T'ao's career as a "scholar-gentleman" or government official, clashed with his propensity for solitude, and he became a recluse in the Chinese manner, in a rural area with his family. As a poet he projects warmth, humanity, and personal vulnerability. His poems also reflects the unease and anxiety that beset Chinese society at that time.  Unlike most of his contemporaries and predecessors, whole poetry was marked by ornate diction and elaborate rhetorical devices, he wrote in plain and simple style.

The details of T'ao Yuan-ming's  life are simple. The family was poor but well-educated. His mother died when he was very young. He began a career in government bureaucracy and eventually quit to return home, refusing many later calls to an alternative post. T'ao Yuan married, had children, and determined to pursue a life of self-sufficiency as a recluse and farmer. But after a fire destroyed his ancestral home, poverty dogged him. Farming was exhausting work and he grew thin and sickly. Still Tao refused job offers from old government acquaintances. For a while he gave in and served a military post, then a brief stint as town magistrate. But this did not last long. T'a Yuan's  two episodes of withdrawal from service are described in his most celebrated poems, "Return Home" and "Returning to Live in the Country," the latter a series of five poems on reclusion. 
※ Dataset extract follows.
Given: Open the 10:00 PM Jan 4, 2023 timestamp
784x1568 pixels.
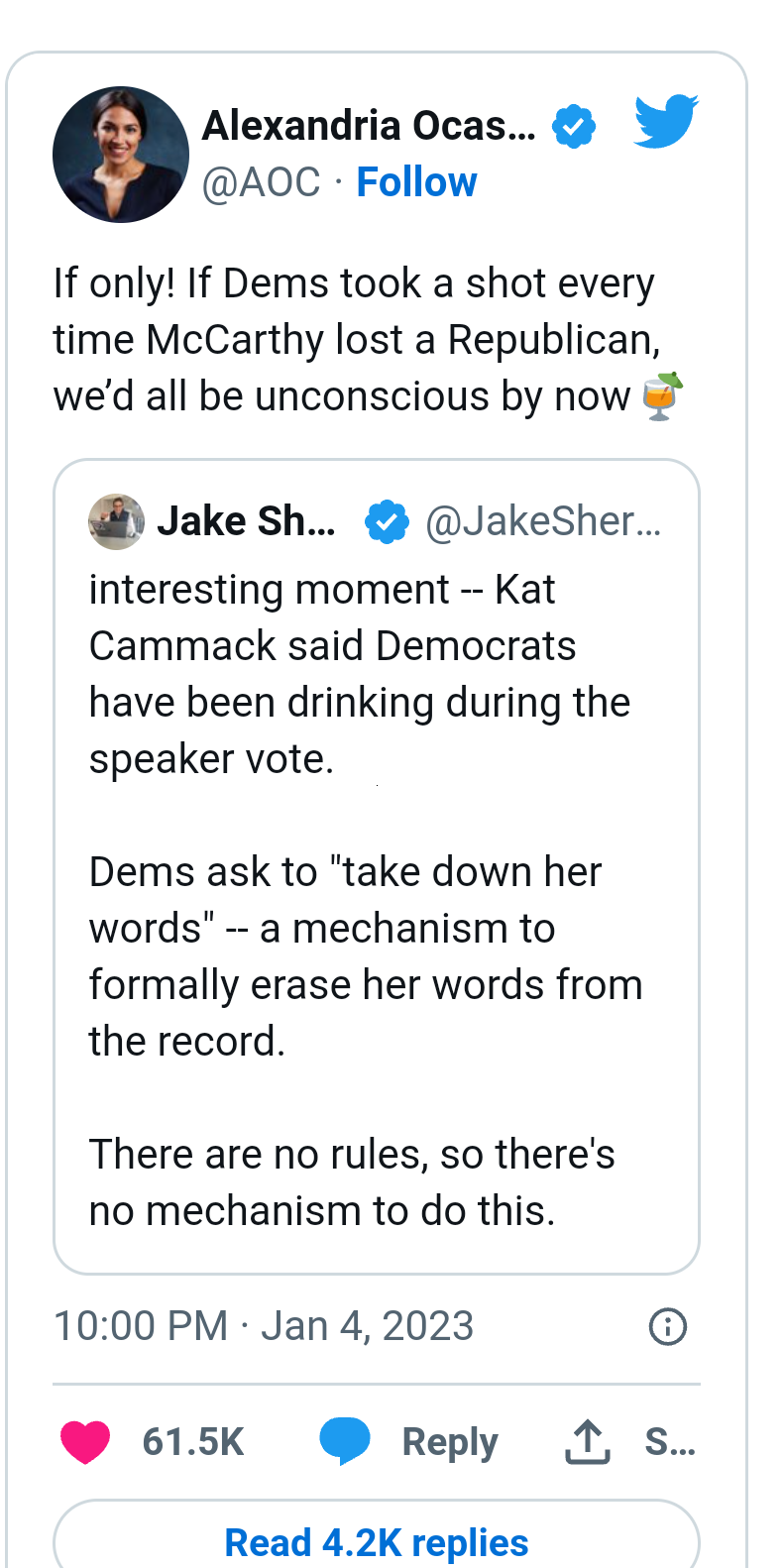Looking at the screenshot, I should (264, 1326).
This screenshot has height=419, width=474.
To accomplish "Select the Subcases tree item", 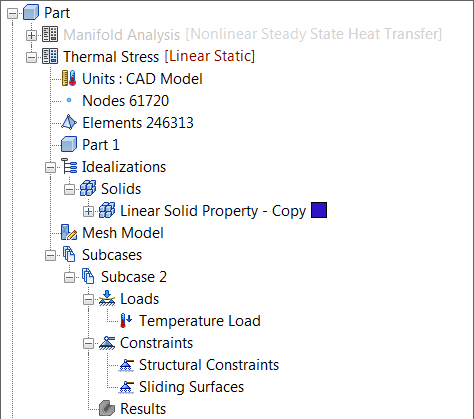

Many of his poems describe the quiet joys of country life, though others speaks of famine, drought and similar hardships. The Taoist side of the poet's nature no doubt told him he should be content with such a life of seclusion, but his dedication to Confucian ideals kept him longing for the less troubled times of the past when virtue prevailed and a scholar could in good conscience take an active part in affairs of state. There is overall ambiguity in his poetry-exclamations upon the beauties of nature and the freedom and peace of rustic life, set unceasingly alongside confessions of loneliness, frustration, and fear, particularly fear of death. He was at once loyal to friends and family, skeptical philosophically, a realist about daily life and its hardships, but also rueful and wistfully romantic in his struggle to be worthy of the hermits and sages of the past. He sought solace in his lute, his books, and above all in wine, about half of his poems mentioning his fondness for "the thing in the cup". though in one of his poems he wrote depicting his own funeral, he declares that he was never able to get enough of it (See Poem in the Form of a Coffin-Puller's Song, No.1).

Given below are three poems of T'ao Yuan-ming .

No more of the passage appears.